Problem =
Reproduce the following lines word for word, leaving out the pictures.

Records to process =
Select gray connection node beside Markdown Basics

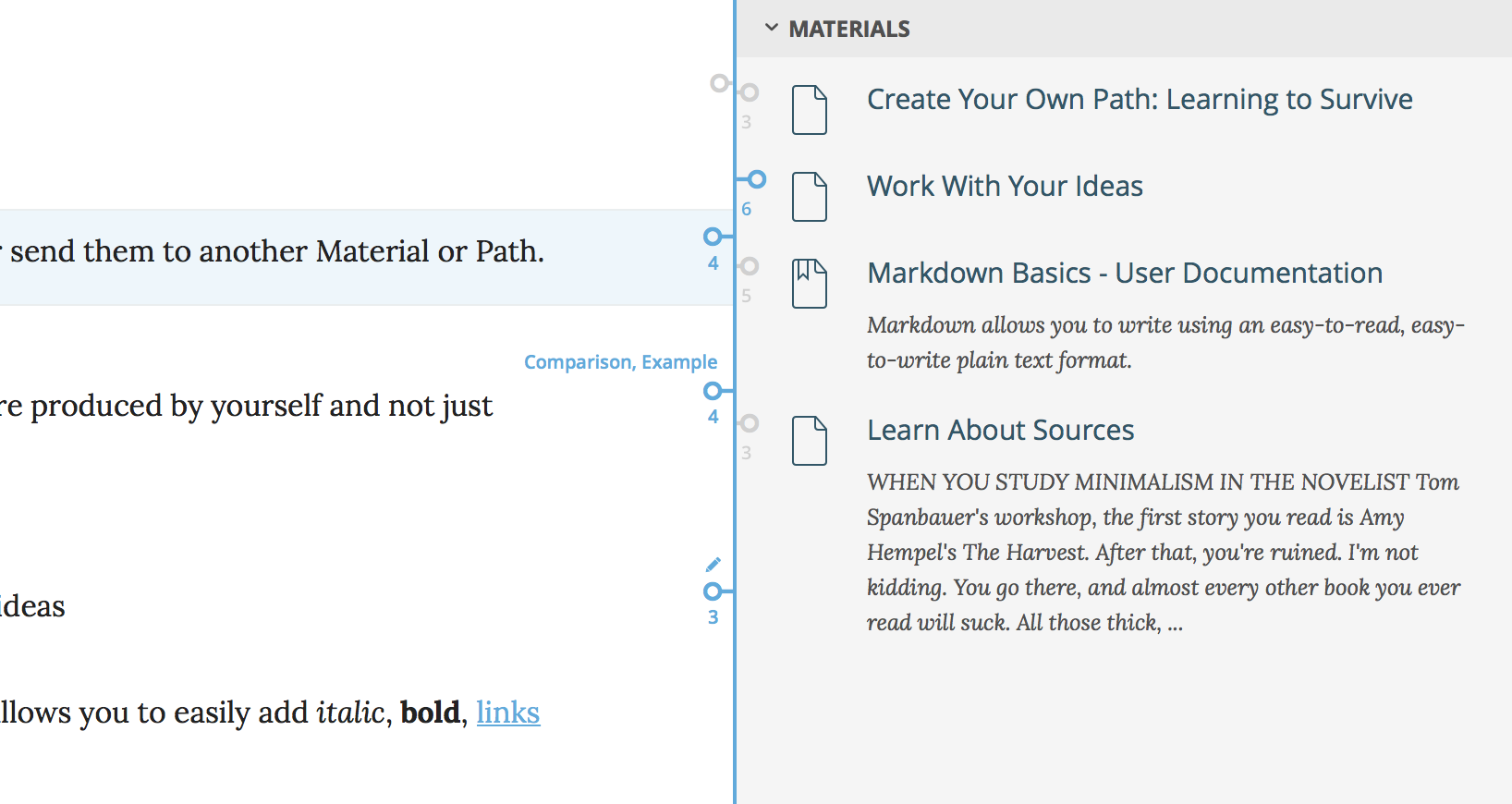pyautogui.click(x=750, y=266)
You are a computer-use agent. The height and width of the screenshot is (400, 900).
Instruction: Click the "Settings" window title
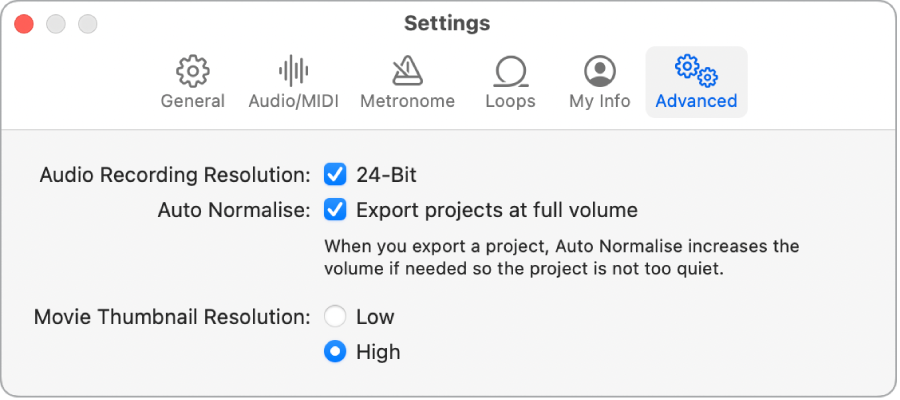tap(447, 22)
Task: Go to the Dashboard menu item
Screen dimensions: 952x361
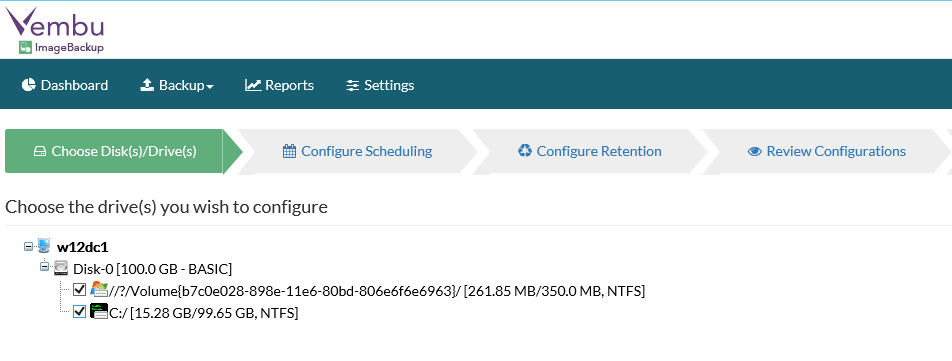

Solution =
Select gray connection node beside Markdown Basics

pyautogui.click(x=750, y=266)
You are a computer-use agent. The height and width of the screenshot is (400, 900).
Instruction: Click the "Settings" window title
tap(447, 22)
Task: Go to the Dashboard menu item
Screen dimensions: 952x361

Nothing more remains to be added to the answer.